A transaction deposit is a type of bank deposit. This type of deposit is liquid, which means the person who makes a transaction deposit may access his money without delay or restrictions. For example, a deposit into a checking account is usually a transaction deposit. A person with this type of account can withdraw against his deposit whenever he wants to as long as the funds are available. A savings account, on the other hand, may restrict the number or amount of withdrawals a person may make or institute a waiting period for accessing funds and may not be considered a transaction deposit account.
A person who has a transaction deposit account may use it in a number of ways. He may initiate electronic transfers of the funds in his account or even set up automatic withdrawals of the money. Often, withdrawals can be made from these accounts using telephone authorizations as well. A person who has this kind of account may write checks on the money held within it, use other types of instruments to withdraw his money, or use the money in his account to pay others electronically. In contrast, some accounts limit users to six or fewer transfers or withdrawals per month and may have strict limitations for withdrawals from automatic teller machines or payments using a debit card. These accounts are often labeled as savings deposits rather than transaction deposits.
It is worth noting that having a transaction deposit doesn’t always mean the account holder has 100-percent access to his money. For example, a bank may hold the depositor’s check for one or more business days while making sure the funds will be paid by the paying bank. In some cases, the bank may allow the depositor to withdraw a percentage of the deposit or a predetermined amount while waiting for the check to clear. In the case of longstanding accounts, the wait time for fund release may be much shorter. In spite of these check holds, the money in these accounts is still considered liquid.
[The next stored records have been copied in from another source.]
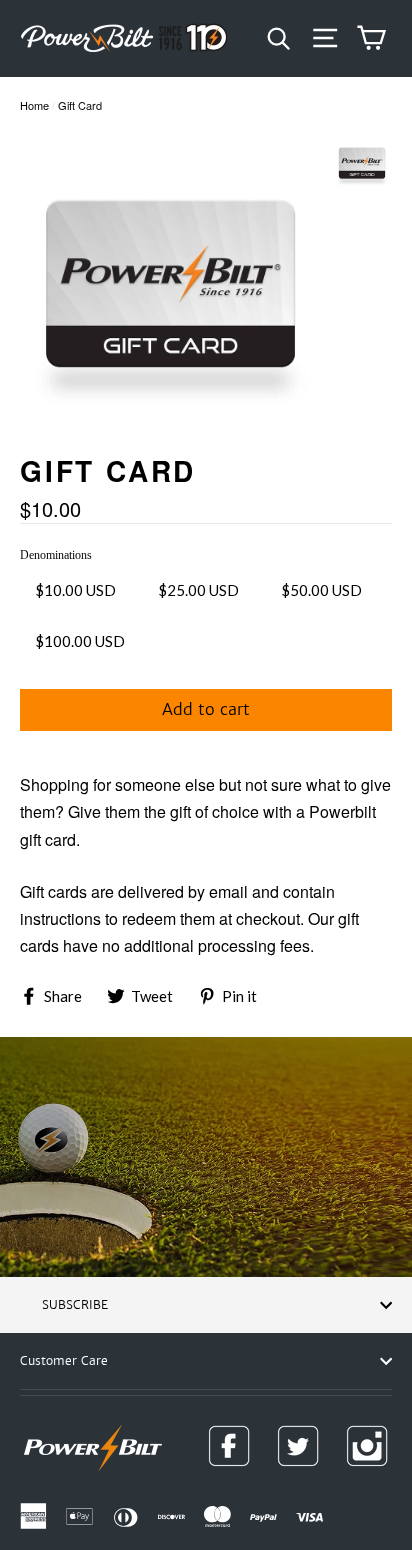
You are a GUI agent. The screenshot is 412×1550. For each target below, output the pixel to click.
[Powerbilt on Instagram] (367, 1446)
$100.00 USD (80, 641)
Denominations (56, 555)
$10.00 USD (75, 590)
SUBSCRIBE (75, 1305)
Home (34, 105)
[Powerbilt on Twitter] (298, 1446)
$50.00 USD (321, 590)
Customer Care (64, 1361)
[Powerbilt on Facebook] (229, 1446)
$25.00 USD (198, 590)
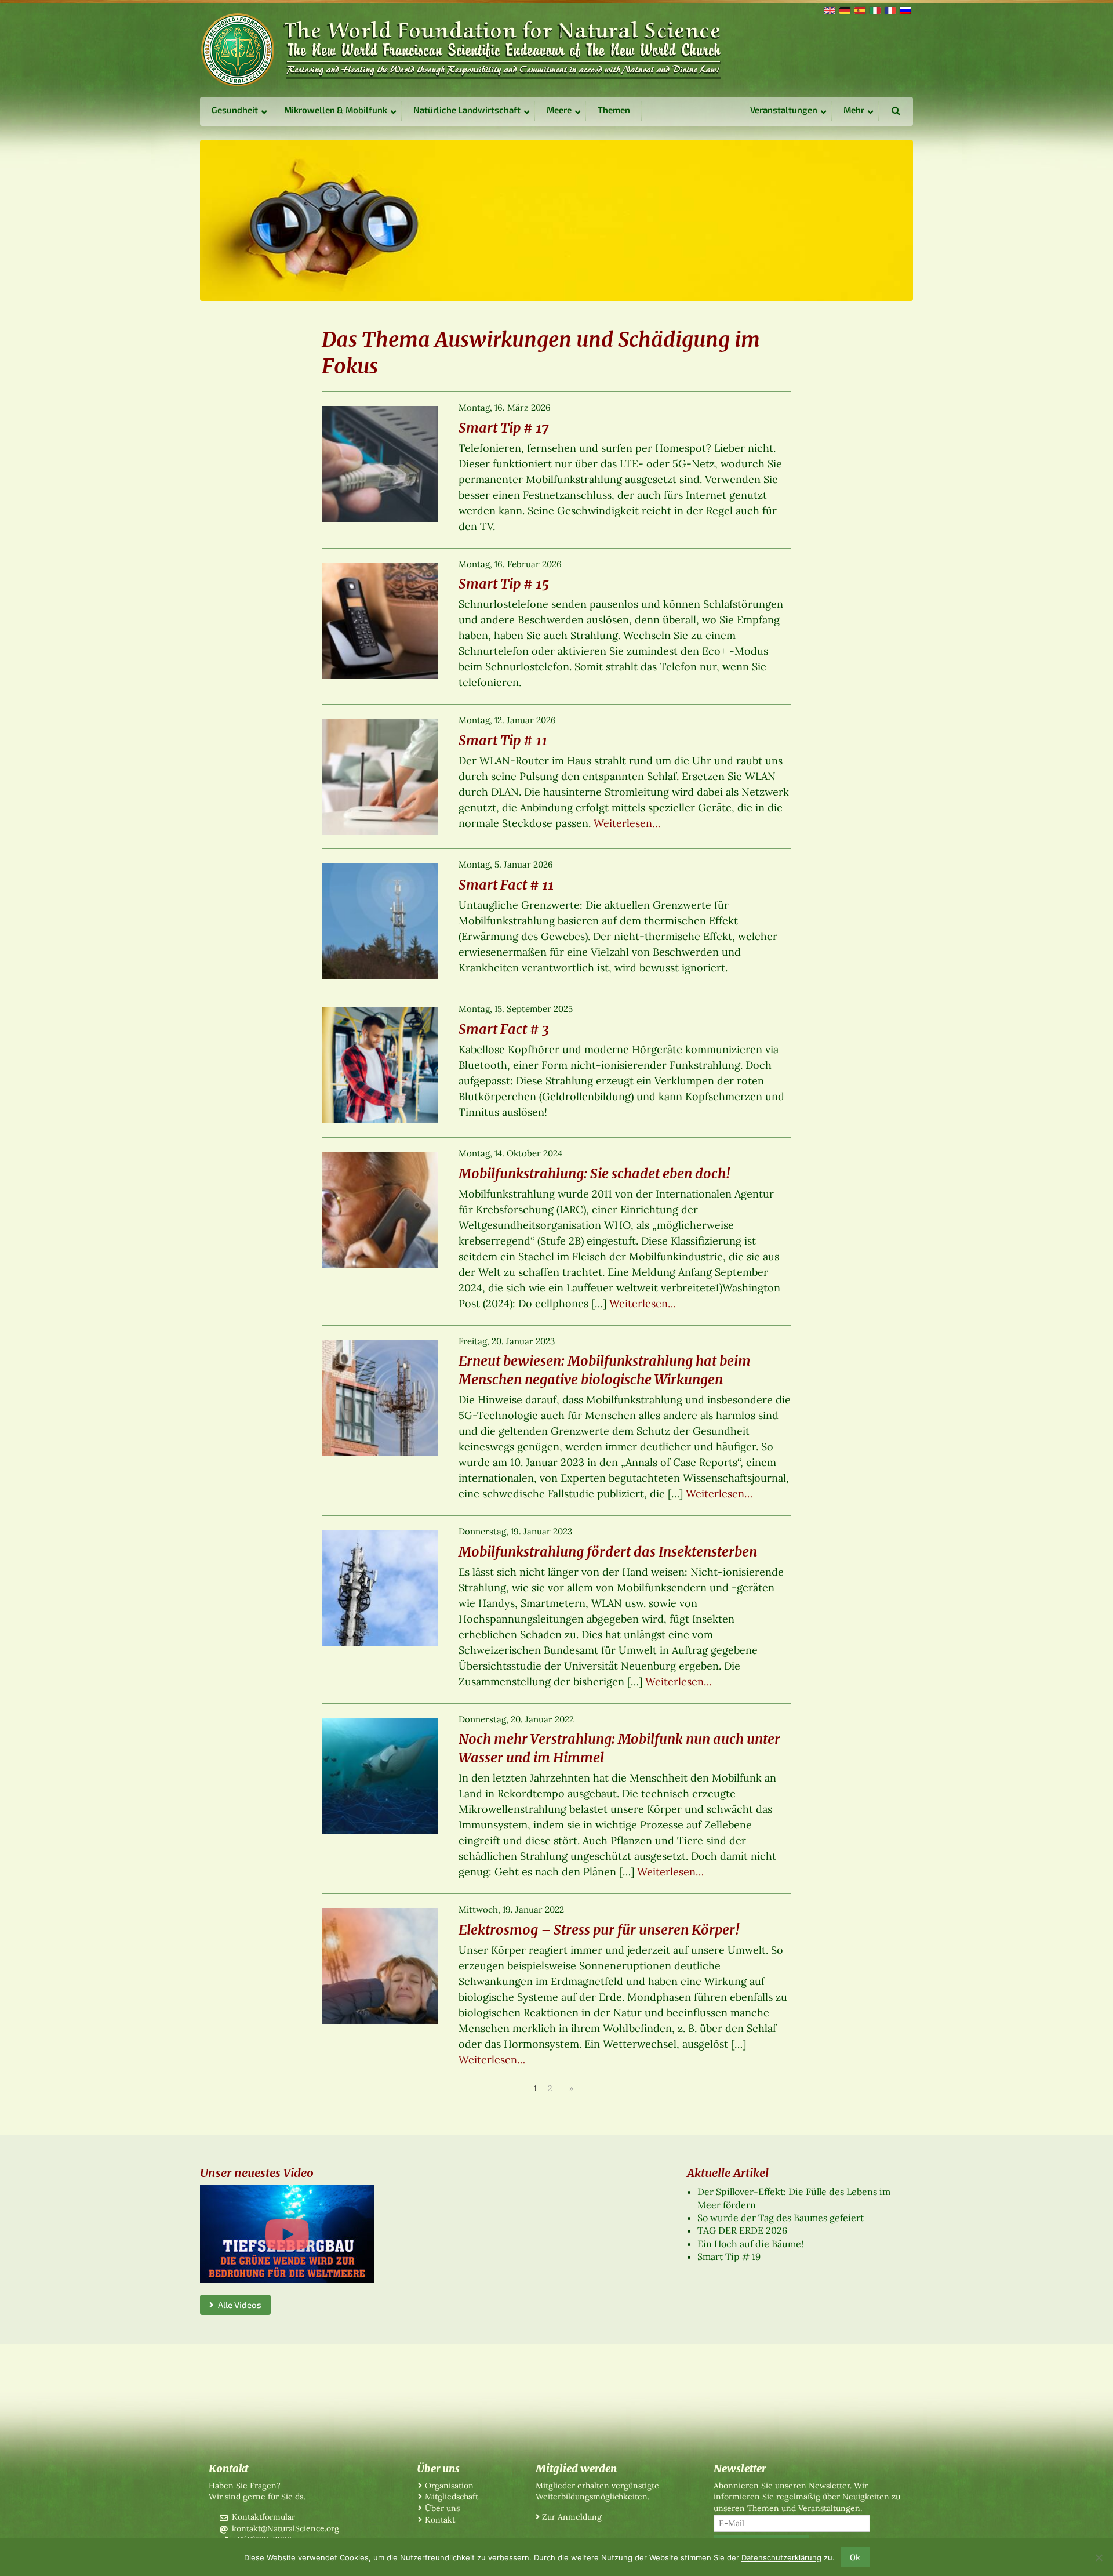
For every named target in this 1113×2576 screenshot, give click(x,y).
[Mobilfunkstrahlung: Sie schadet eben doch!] (380, 1208)
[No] (1098, 2557)
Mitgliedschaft (451, 2496)
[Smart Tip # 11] (380, 775)
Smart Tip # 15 (504, 583)
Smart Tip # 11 (503, 740)
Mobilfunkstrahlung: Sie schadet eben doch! (594, 1173)
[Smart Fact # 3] (380, 1064)
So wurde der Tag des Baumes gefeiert (780, 2217)
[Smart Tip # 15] (380, 619)
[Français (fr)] (889, 9)
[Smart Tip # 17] (380, 463)
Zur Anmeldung (572, 2517)
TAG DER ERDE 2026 (742, 2230)
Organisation (449, 2485)
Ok (855, 2557)
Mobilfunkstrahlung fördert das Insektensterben (608, 1551)
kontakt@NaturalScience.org (285, 2528)
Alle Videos (237, 2304)
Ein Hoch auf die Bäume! (750, 2244)
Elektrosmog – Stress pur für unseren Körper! (599, 1929)
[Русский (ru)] (904, 9)
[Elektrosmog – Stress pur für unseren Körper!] (380, 1965)
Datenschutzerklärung (781, 2557)
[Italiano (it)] (874, 9)
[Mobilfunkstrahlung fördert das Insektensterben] (380, 1586)
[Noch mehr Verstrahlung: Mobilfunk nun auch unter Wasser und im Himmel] (380, 1774)
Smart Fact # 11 (506, 884)
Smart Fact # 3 (504, 1029)
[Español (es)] (859, 9)
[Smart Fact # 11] (380, 920)
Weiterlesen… (627, 823)
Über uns (442, 2508)
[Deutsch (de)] (844, 9)
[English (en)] (829, 9)
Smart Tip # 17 (503, 427)
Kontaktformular (263, 2517)
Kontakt (440, 2520)
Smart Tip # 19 (729, 2256)
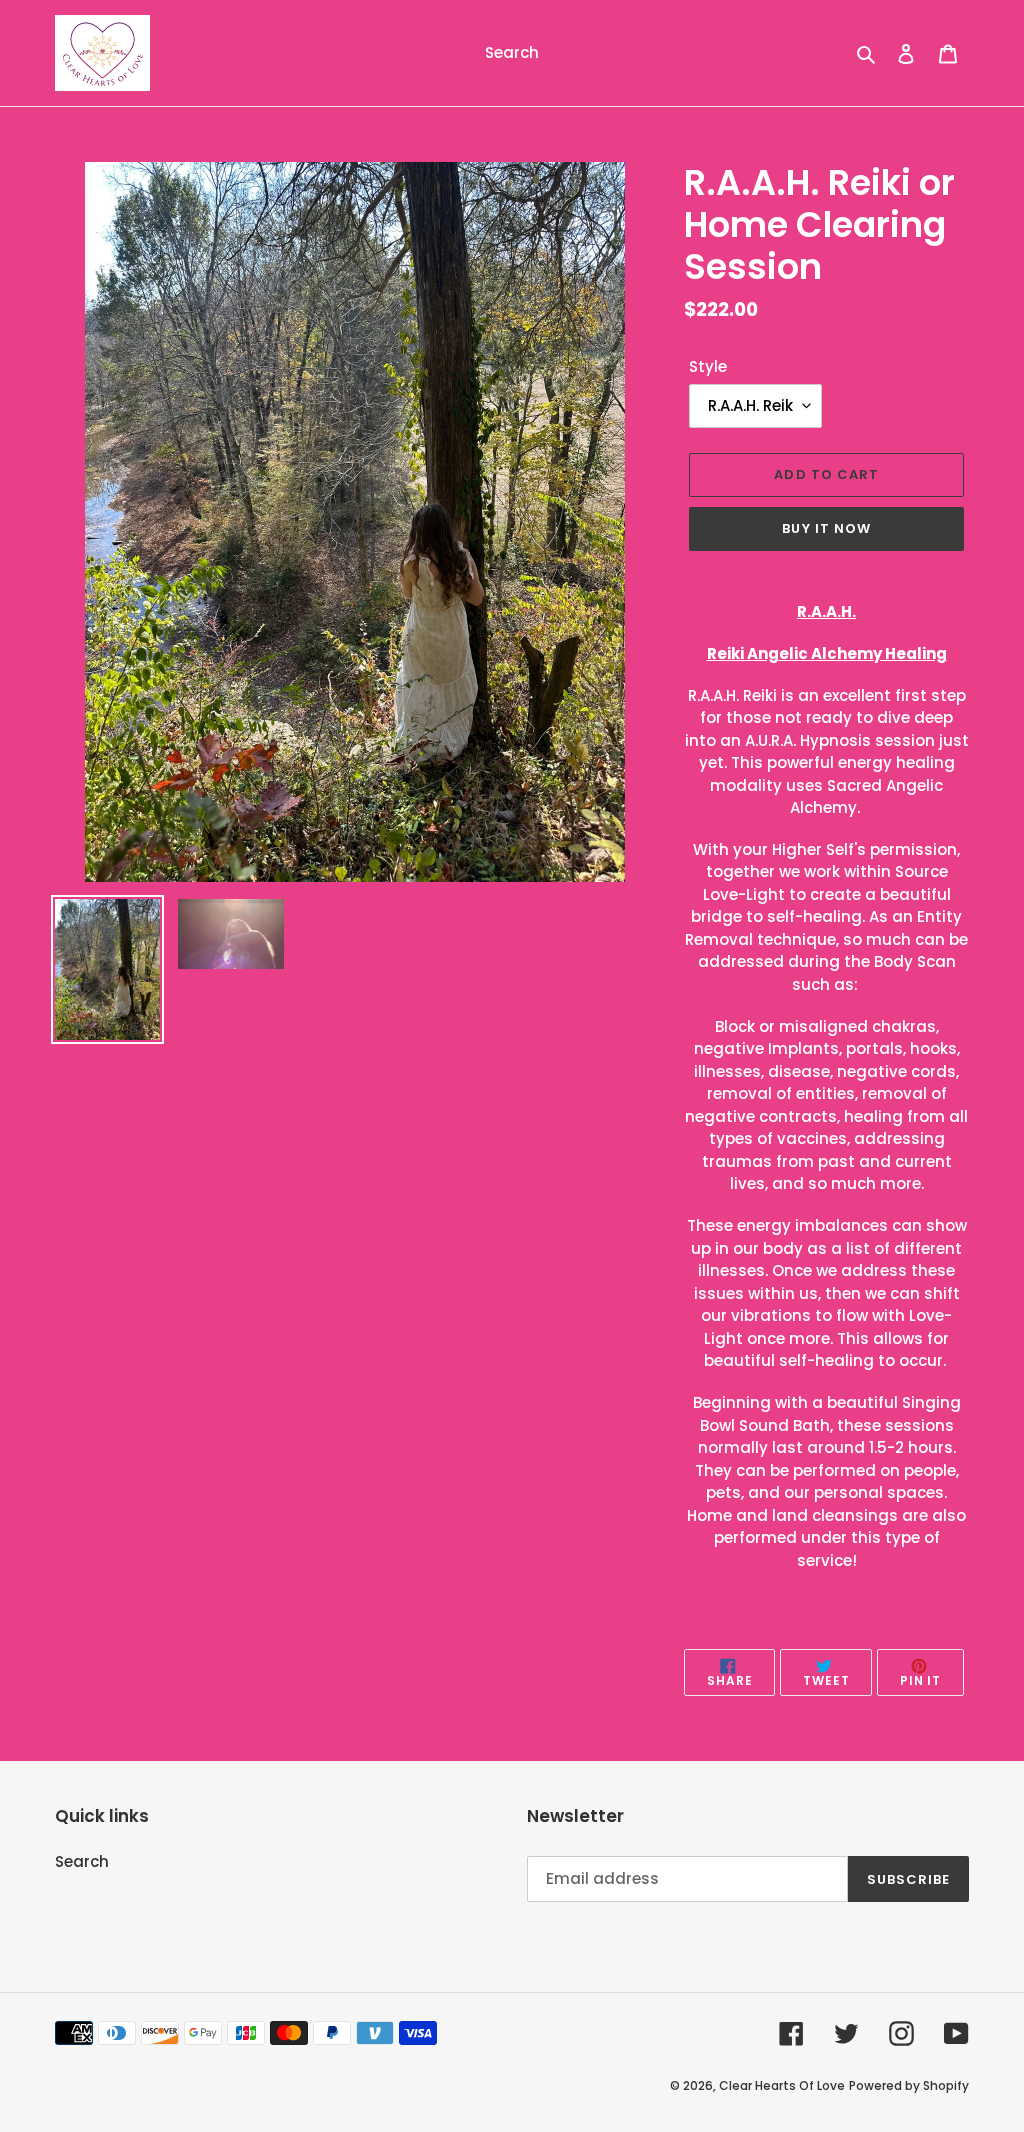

While savings deposit accounts typically place restrictions on when and how account holders can access their money, this doesn’t mean account holders are stuck if they need to exceed transaction limits or restrictions. In some cases, the bank will process additional transactions but charge the account holder a fee for doing so. For example, it may charge a small fee if the account holder makes more than six automatic teller machine (ATM) withdrawals in one month.
In April, I opened a new checking and savings account with Wells Fargo by depositing $60,000. Although I was told my own money would not be available for two full weeks, is that legal? Within two business days, the checks I deposited were paid to Wells Fargo by my previous banking institution. For what legal reason, or what legal right, does a federally insured US bank have, to put a hold on one's funds after they become available?